● ENTRIES SUPPLIED:

------------------------------

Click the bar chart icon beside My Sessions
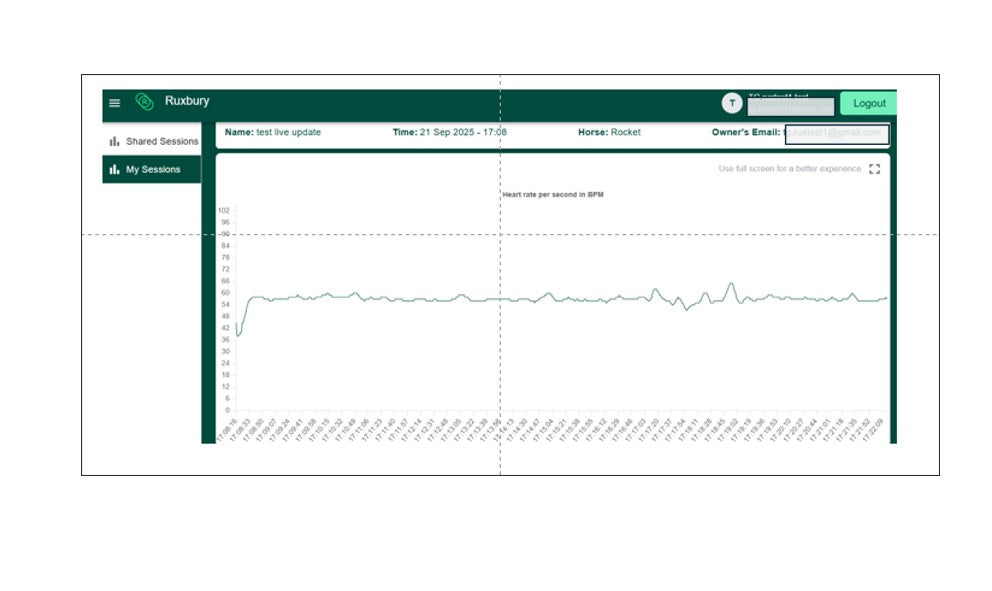The image size is (992, 591). 115,170
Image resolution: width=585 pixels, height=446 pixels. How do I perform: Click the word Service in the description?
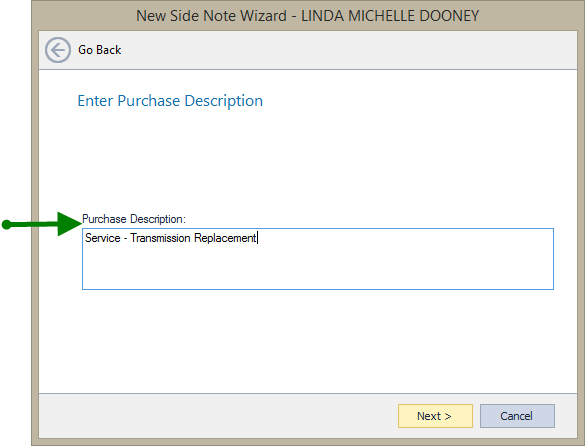(103, 238)
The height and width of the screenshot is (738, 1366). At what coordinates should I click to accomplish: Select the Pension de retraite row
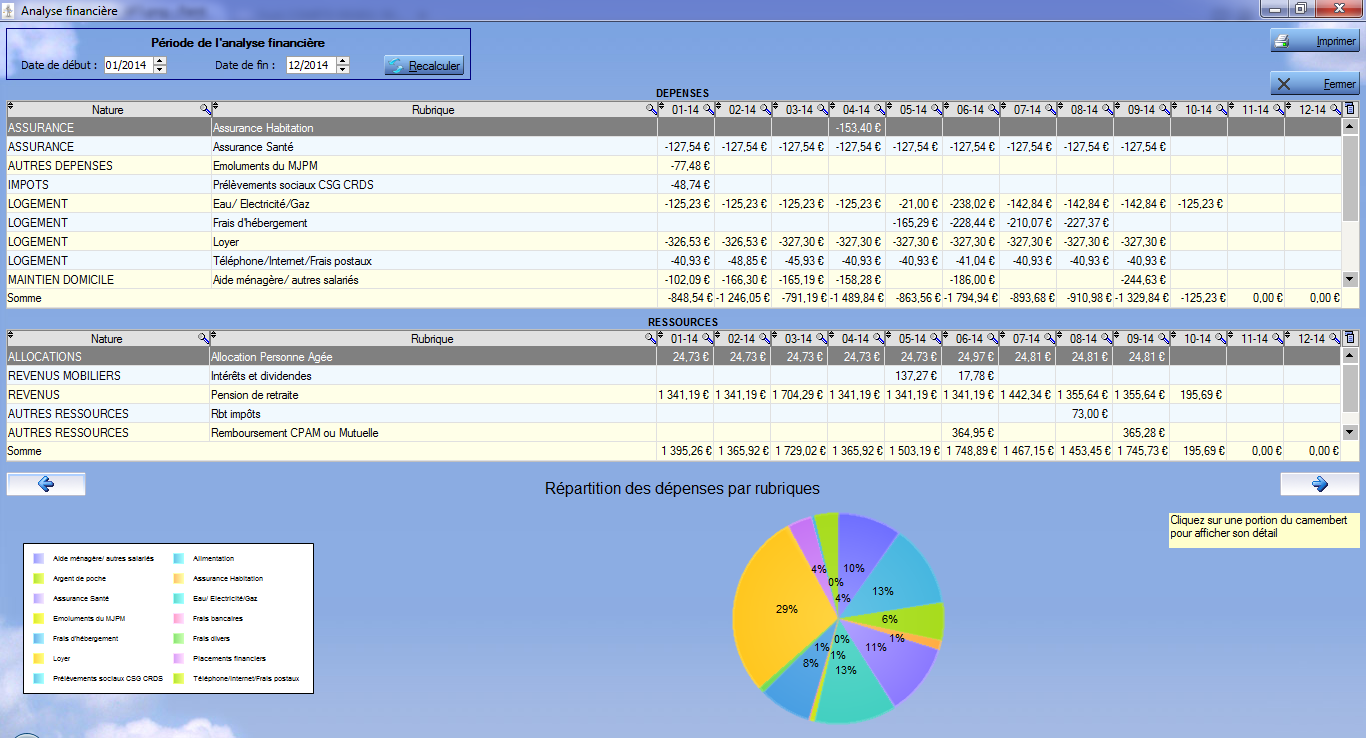point(254,395)
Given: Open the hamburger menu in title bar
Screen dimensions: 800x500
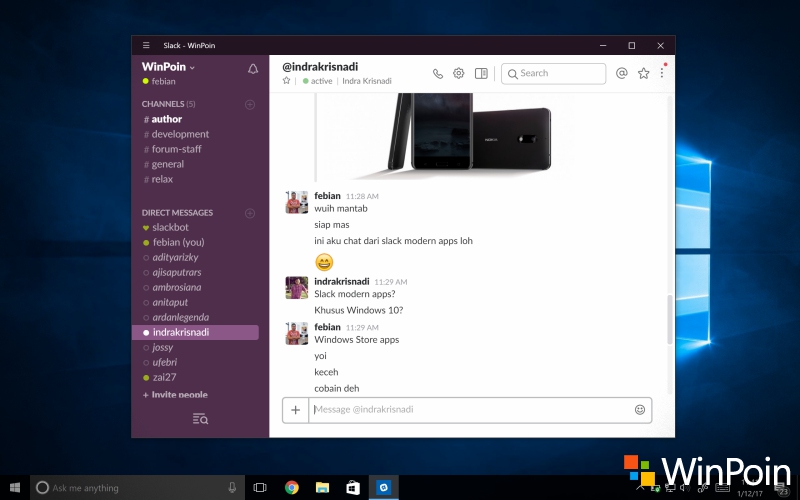Looking at the screenshot, I should pos(146,45).
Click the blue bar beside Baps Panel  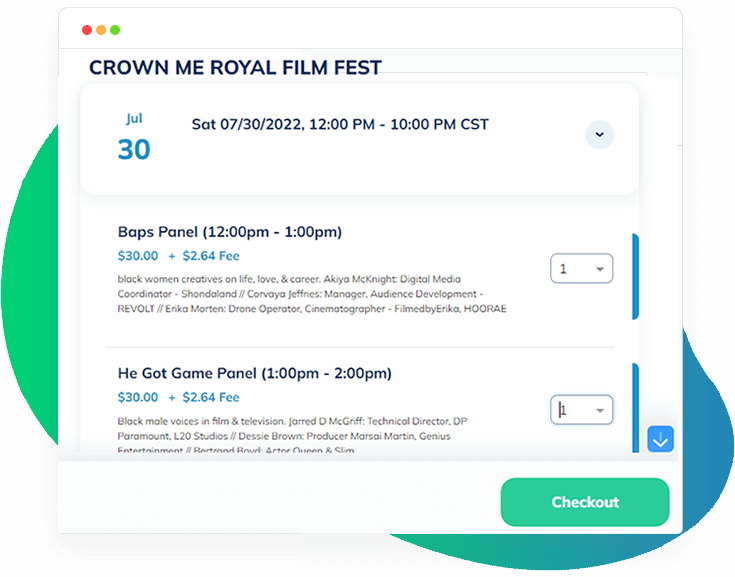(635, 276)
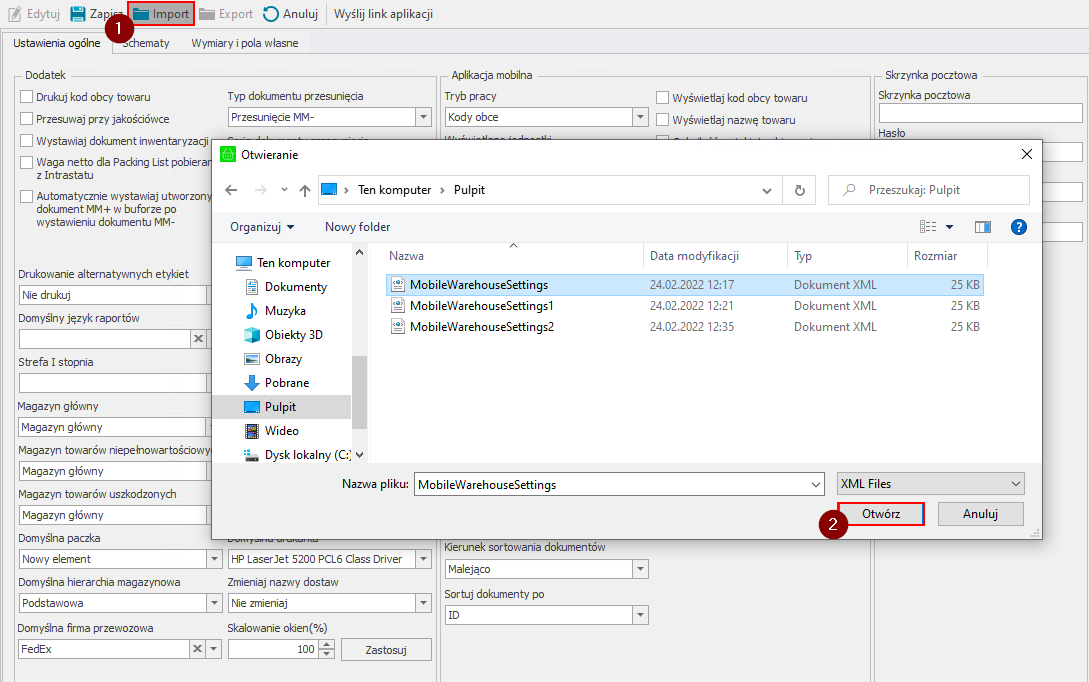Viewport: 1089px width, 682px height.
Task: Click the refresh button in address bar
Action: tap(799, 190)
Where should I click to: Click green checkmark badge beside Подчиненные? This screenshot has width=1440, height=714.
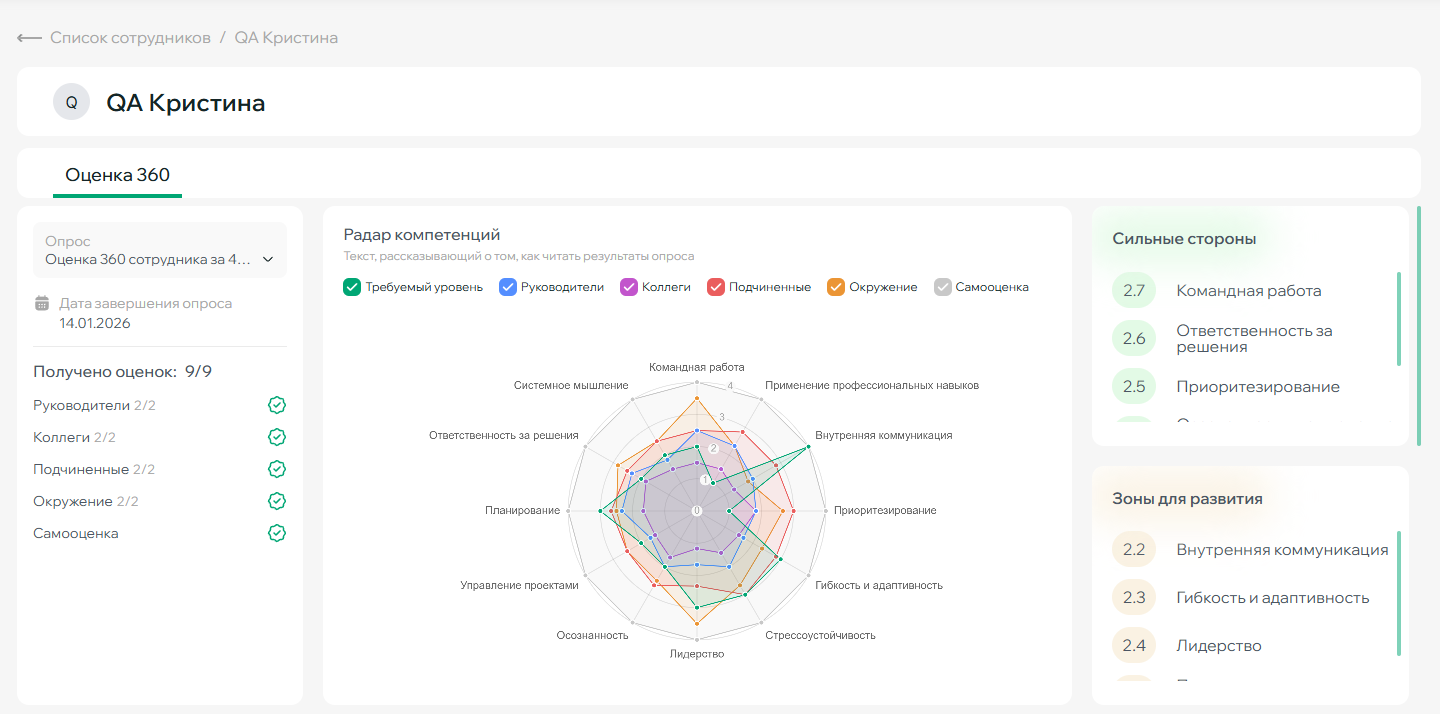(277, 469)
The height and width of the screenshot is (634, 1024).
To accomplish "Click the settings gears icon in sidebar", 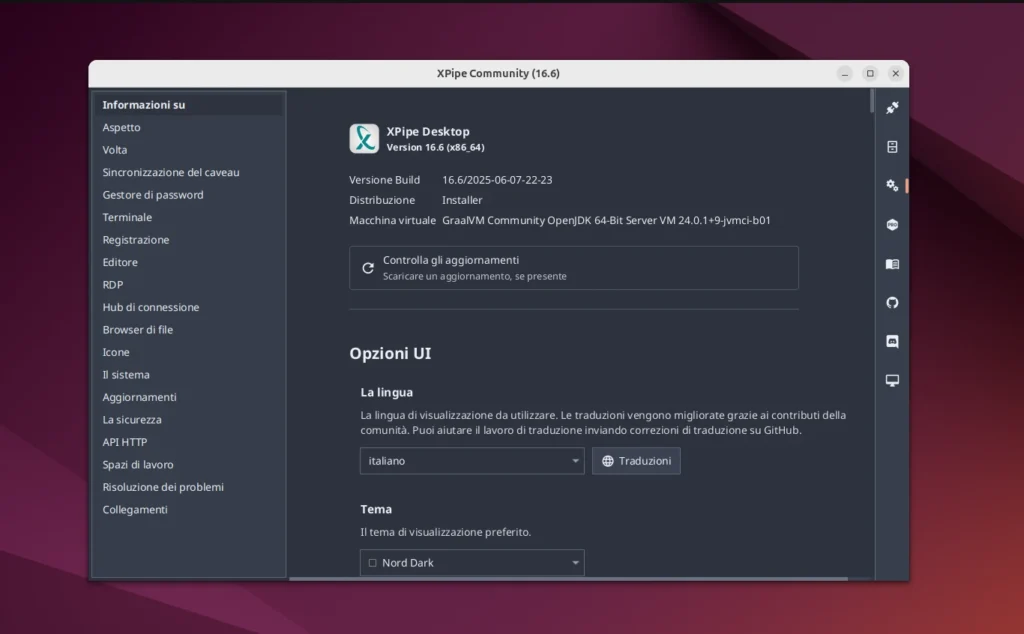I will (892, 185).
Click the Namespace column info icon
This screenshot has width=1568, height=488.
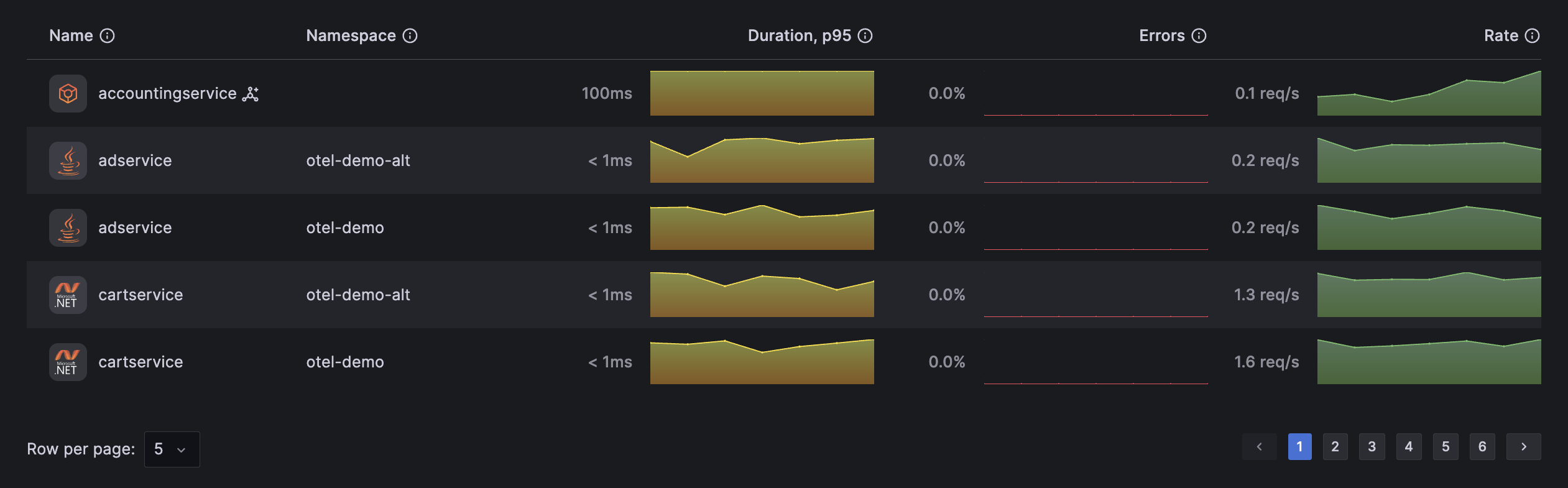point(410,36)
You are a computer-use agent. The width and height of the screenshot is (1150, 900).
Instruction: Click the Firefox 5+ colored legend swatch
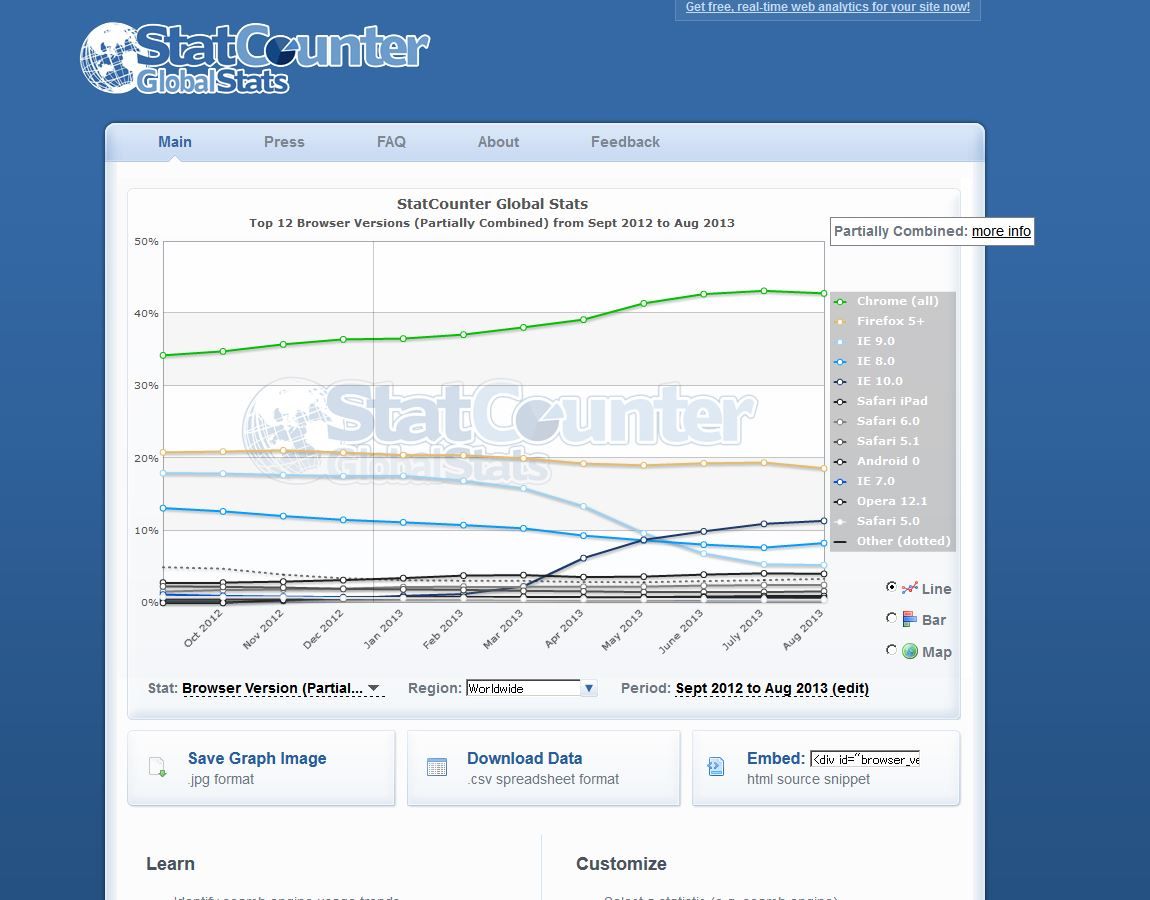click(x=841, y=320)
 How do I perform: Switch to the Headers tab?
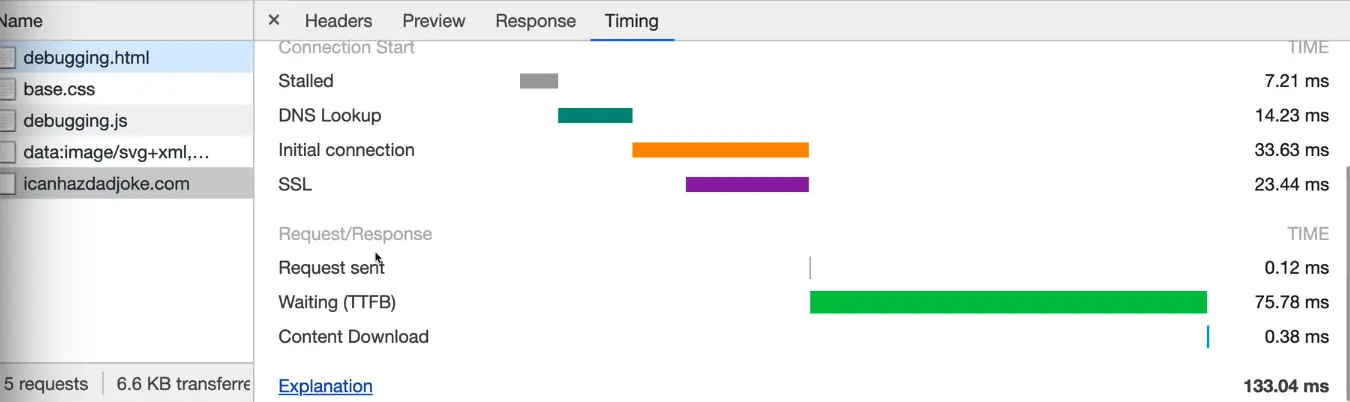[x=338, y=20]
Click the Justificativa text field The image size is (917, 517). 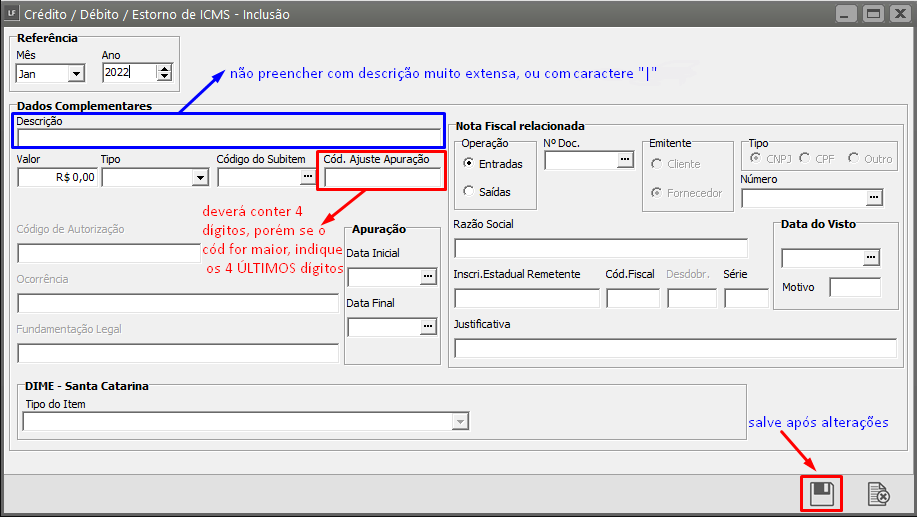click(675, 348)
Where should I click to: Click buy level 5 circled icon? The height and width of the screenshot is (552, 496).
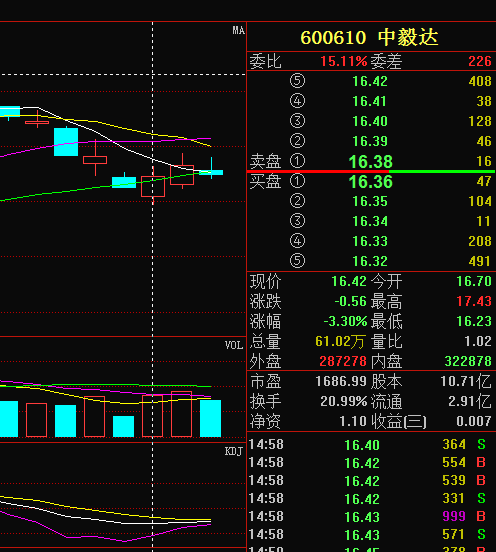pyautogui.click(x=297, y=261)
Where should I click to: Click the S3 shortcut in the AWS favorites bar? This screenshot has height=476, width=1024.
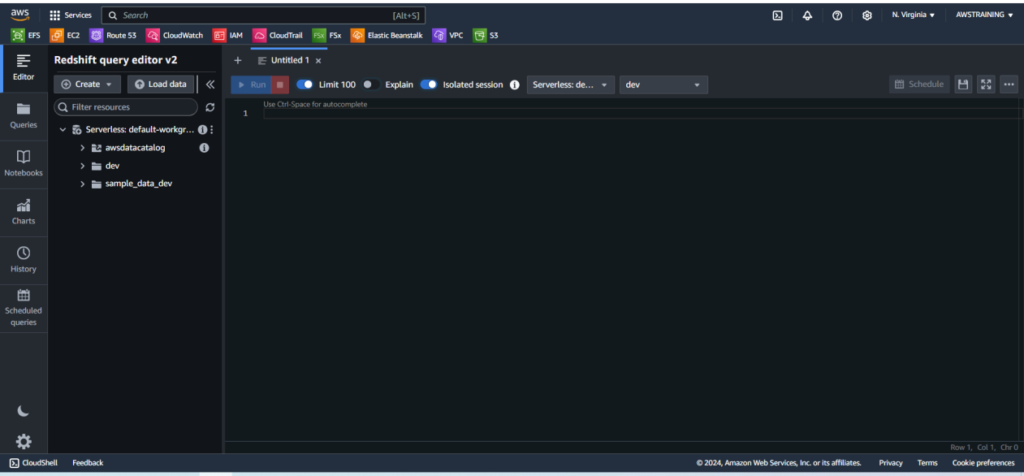486,35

------------------------------

● BRIEF:
Set down word for word every line from the one containing "Where should I click to: Click the" through the last line of the records above, both ends included. Leave out the pictures.

● SOLUTION FOR THIS PROBLEM:
Where should I click to: Click the S3 shortcut in the AWS favorites bar? This screenshot has height=476, width=1024.
486,35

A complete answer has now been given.